In this study, no significant difference was found in the cell growth number among any of the control, OG, and OG + AICAR groups (Fig. 1). Additionally, number of cells in three groups was decreased at day 21. That indicated cell proliferation of osteoblasts on titanium plate used in this study reached plateau at day 7, 14 and gradually decreasing afterwards. It was therefore learned that AICAR has no adverse effects on cell growth. In addition, the results of real-time PCR showed that the ALP expression level was significantly higher in the OG + AICAR group than in the other 2 groups at Day 7 (Fig. 2, A). Moreover, ALP activity, as well, was significantly increased in the OG + AICAR group compared to the other groups at Days 7 and 14 (Fig. 3). These results therefore suggested that AICAR-induced AMPK activation induces not only an increase in the expression of ALP, which is a marker of the initial stages of osteoblast differentiation, but also an increase in bioactivity. Real-time PCR found that Osterix expression was also significantly increased in the OG + AICAR group compared to the other 2 groups at Day 21 (Fig. 2, B). The calcification potential was significantly increased in the OG + AICAR group compared to the other 2 groups at Day 21, as well (Fig. 4, B). Because significant increases were observed in both the expression levels of a gene that is a late-stage marker of osteoblast differentiation and also the calcification potential, this suggests that AICAR-induced AMPK activation promotes the differentiation and maturation of osteoblasts in the implant periphery, and the activation of calcification although no crucial effect on cell proliferation. This in turn suggests that AICAR-based drug treatments could have an important function in maintaining the stability of the bone tissue of the implant. However, we need further exploration of precise mechanism of results from this study through analyzing undergo cell signaling pathway.
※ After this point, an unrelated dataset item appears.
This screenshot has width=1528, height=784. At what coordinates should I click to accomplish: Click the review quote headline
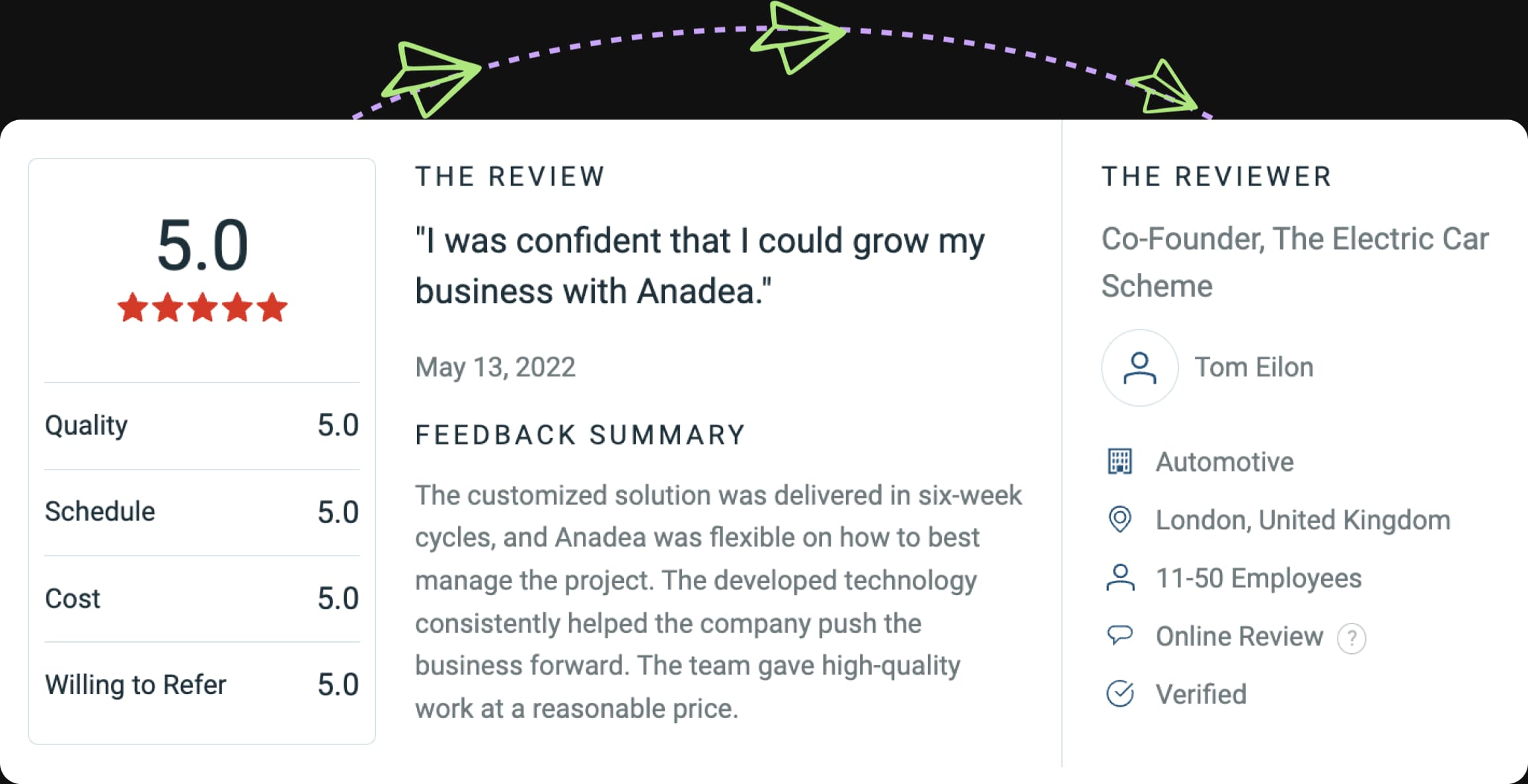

Multiple study reported activation of AMPK/mTOR signaling pathway facilitated osteoblast differentiation., Won Gu et al. reported that AICAR-induced AMPK activation promoted the differentiation of osteoblasts (MC3T3-E1) via Smad1/5/8 phosphorylation. Takeno et al. reported that BMP-2 phosphorylates AMPK and then Smadl1/5, promoting the induction of osteoblasts (MC3T3-E1) differentiation. On contrary, Shar et al. reported that AICAR and metformin act to cause the phosphorylation of the Thr-172 residue of AMPK, resulting in activation of osteoblast (ROS 17/2.8: rat osteoblast-like cells) differentiation and maturation. On the basis of these reports, activation of cell signaling pathway could be considered has variety depends on type of an AMPK-stimulating substance and cells used in experiments. Thus, further experiments comparatively investigate various AMPK-stimulating substances and/or other cell lines is needed. Moreover, we should also evaluate effect of AMPK inhibitor or silencing of target receptor in our further study.
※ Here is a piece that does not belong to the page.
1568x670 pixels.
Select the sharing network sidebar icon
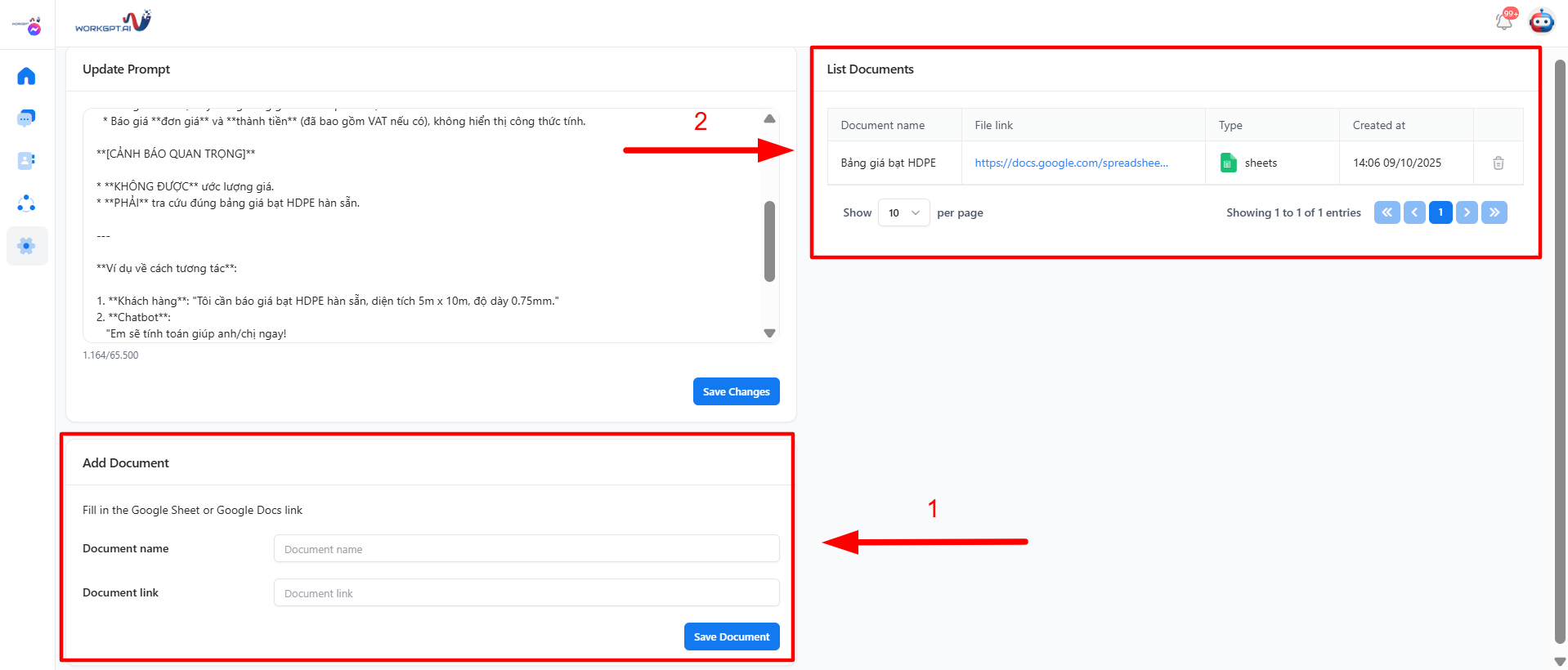click(26, 203)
Previous study has reported that AMPK activation results in autophagy.,, Among them, Veldhuis-Vlug et al. reported AMPK activation facilitated autophagy and provoked osteobalstogenesis of the mesenchymal stem cells derived from bone marrow niche. Zhou et al. reported activation of AMPK/mTOR signaling pathway induced differentiation of MC3T3-E1 cells. AICAR-induced AMPK activation resulting in autophagy and osteoblast differentiation and maturation is therefore considered a powerful candidate as the mechanism that led to the results that were obtained in this study. However, because no research has been done on osteoblast culture on titanium plates in which autophagy caused by AMPK activation has been assessed, further experiments are needed.
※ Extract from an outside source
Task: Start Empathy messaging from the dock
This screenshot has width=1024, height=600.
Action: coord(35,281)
It was hence suggested that AMPK activation promotes osteoblast differentiation and maturation in the implant periphery, and activates calcification from results in this study. This means AMPK activation could afford good implant stability, but further research is required to elucidate this mechanism in more detail.

Declaration of competing interest

The authors declare no conflict of interest in this study.